→ Given passage:

It’s a given that startups need money at different stages in their development. But you can’t let your need for capital overshadow the real question you should be asking: How do I establish a relationship with the right investors to gain access not only to seed or growth capital, but also to their industry expertise and contacts?

As my colleague Mark Achler, an adjunct lecturer of management and organizations at Northwestern University’s Kellogg School of Management, observes: “The question isn’t when is the best time to pitch, but rather when is the best time to begin a relationship? The easy answer is right now.”

In establishing a relationship, you have to make a great first impression, which is far more holistic than asking for money. The first step is to appear credible by doing your homework about potential investors and knowing their preferences about the investments they make.

Know who you are approaching and their desire to become involved at a particular stage of development. As another of my Kellogg colleagues, Carter Cast, a clinical associate professor of innovation and entrepreneurship, notes: “Capital comes at various stages: e.g., angel funding to begin product development or a pilot test; funding to develop a fully-functioning product and test market with customers; or series A funding to expand the startup team and more aggressively market the product.” With that understanding, if you’re looking for angel funding, don’t go to an investor who only does series A.

Also know their industry expertise. An investor specializing in healthcare may not be the best one to approach about an automotive startup. The same goes for investors who are only interested in companies that sell to consumers if your product is strictly focused on selling only to other businesses.

The second step in making a great first impression is to come across as compelling and interesting by showcasing your understanding of the industry and what unmet need or problem your product or service addresses. Present a well thought out and tested business model. Even if you don’t have customers as yet, show that you know how to acquire them, with a plan and a methodology.

The real payoff in establishing an investor relationship is not measured in dollars—even if you eventually end up securing millions of dollars in funding. In fact, if your objective is only to pitch for money, you’re setting yourself up for either a quick “no, thanks” or a “come back and tell me when you have achieved ‘X.’”

Rather, the best outcome is often the offer to introduce you to a few key people who can help you along the path and a promise to stay in touch with follow-up meetings. That could very well be the start of a meaningful relationship with an investor that spans several years (and yields millions of dollars of investment).

Remember, your meeting is not a point in time; rather it is the starting point of a longer-term connection. Just as in any relationship, rapport and chemistry at the first meeting will inspire others to want to meet with you again. Then you’ll be on the right path to enjoying a truly meaningful and fruitful relationship.

→ Task 1: Decide whether each of these statements agrees with the article on startup investors, answering yes or no and quoting the deciding words from it: (a) The first step toward a great first impression is appearing credible by researching potential investors and their preferences. (b) A startup seeking angel funding should approach an investor who only does series A. (c) The real payoff of an investor relationship is measured in dollars.
→ Task 2: According to the article on startup investors, what is often the best outcome of a first meeting with an investor?

→ The data:
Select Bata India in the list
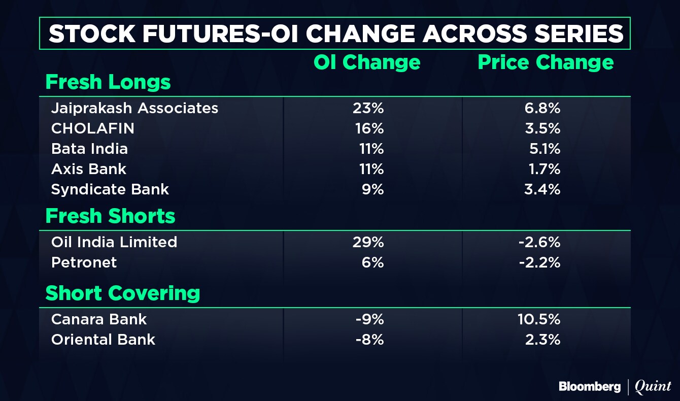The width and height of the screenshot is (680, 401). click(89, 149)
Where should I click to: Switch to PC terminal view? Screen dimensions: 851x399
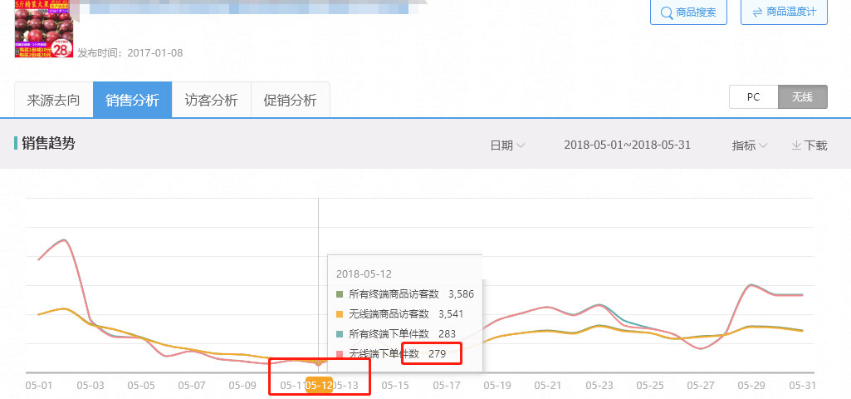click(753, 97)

→ Written solution 1:
(a) Yes: "The first step is to appear credible by doing your homework about potential investors and knowing their preferences about the investments they make."
(b) No: "if you’re looking for angel funding, don’t go to an investor who only does series A."
(c) No: "The real payoff in establishing an investor relationship is not measured in dollars"

→ Written solution 2: The investor offers to introduce you to a few key people who can help you along the path and promises to stay in touch through follow-up meetings.